§ **Selected extract**
________

Prerequisites: Prometheus or another data source configured. Basic familiarity with PromQL or LogQL.

Installation

# Install Grafana on Ubuntu
sudo apt-get update
sudo apt-get install -y software-properties-common
sudo add-apt-repository "deb https://packages.grafana.com/oss/deb stable main"
sudo wget -q -O /usr/share/keyrings/grafana.key https://packages.grafana.com/gpg.key
sudo apt-get update
sudo apt-get install -y grafana

# Start Grafana
sudo systemctl daemon-reload
sudo systemctl start grafana-server
sudo systemctl enable grafana-server

# Verify
sudo systemctl status grafana-server

# Expected output:
# ● grafana-server.service - Grafana instance
#    Loaded: loaded
#    Active: active (running)
#    Main PID: 12345 (grafana)
#     Tasks: 14 (limit: 4915)

# Access at http://localhost:3000 (admin/admin)

Dashboard as Code (Provisioning)

________

Collected data entries
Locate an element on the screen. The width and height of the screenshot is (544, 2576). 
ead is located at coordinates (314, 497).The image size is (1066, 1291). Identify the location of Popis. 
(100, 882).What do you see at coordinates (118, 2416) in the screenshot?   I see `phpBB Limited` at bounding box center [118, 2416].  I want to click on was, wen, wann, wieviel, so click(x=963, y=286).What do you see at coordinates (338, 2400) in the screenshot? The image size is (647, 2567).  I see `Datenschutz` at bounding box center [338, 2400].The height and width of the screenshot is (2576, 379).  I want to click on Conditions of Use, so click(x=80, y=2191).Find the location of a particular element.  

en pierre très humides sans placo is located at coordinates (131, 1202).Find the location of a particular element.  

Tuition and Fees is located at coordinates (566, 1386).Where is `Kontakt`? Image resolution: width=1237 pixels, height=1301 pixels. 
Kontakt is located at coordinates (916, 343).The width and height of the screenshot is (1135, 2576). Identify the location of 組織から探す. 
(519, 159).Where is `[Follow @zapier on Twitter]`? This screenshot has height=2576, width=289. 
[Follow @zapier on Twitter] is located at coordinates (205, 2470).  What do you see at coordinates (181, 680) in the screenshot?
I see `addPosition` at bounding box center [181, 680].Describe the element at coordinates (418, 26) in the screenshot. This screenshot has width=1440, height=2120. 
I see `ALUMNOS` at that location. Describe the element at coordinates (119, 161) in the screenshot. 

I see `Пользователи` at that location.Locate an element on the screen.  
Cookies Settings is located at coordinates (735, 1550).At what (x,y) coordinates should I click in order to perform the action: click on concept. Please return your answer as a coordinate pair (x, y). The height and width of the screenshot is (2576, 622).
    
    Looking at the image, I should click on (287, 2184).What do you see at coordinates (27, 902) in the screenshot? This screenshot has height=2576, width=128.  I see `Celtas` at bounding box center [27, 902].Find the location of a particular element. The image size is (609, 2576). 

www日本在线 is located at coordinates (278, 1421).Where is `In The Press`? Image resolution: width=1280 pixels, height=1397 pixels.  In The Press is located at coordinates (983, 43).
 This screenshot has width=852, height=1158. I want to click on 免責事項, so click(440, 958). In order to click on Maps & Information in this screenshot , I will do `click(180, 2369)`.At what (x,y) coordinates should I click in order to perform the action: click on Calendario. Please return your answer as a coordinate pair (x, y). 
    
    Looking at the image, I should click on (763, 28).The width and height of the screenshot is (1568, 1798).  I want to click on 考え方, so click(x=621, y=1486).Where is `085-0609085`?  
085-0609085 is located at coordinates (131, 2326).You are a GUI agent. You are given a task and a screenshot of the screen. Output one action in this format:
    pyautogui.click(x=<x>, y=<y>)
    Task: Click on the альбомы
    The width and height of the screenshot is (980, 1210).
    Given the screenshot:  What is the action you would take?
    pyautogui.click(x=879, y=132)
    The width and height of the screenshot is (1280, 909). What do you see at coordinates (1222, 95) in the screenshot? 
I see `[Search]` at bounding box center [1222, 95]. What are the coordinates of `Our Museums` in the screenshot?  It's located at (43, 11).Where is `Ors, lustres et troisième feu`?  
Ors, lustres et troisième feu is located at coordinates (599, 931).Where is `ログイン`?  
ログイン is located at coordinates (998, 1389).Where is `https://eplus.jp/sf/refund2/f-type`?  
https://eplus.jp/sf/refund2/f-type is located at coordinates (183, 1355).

________

§ **Short problem**
Quote the Grafana installation excerpt above in full, character for character.

§ **Correct answer**
Prerequisites: Prometheus or another data source configured. Basic familiarity with PromQL or LogQL.

Installation

# Install Grafana on Ubuntu
sudo apt-get update
sudo apt-get install -y software-properties-common
sudo add-apt-repository "deb https://packages.grafana.com/oss/deb stable main"
sudo wget -q -O /usr/share/keyrings/grafana.key https://packages.grafana.com/gpg.key
sudo apt-get update
sudo apt-get install -y grafana

# Start Grafana
sudo systemctl daemon-reload
sudo systemctl start grafana-server
sudo systemctl enable grafana-server

# Verify
sudo systemctl status grafana-server

# Expected output:
# ● grafana-server.service - Grafana instance
#    Loaded: loaded
#    Active: active (running)
#    Main PID: 12345 (grafana)
#     Tasks: 14 (limit: 4915)

# Access at http://localhost:3000 (admin/admin)

Dashboard as Code (Provisioning)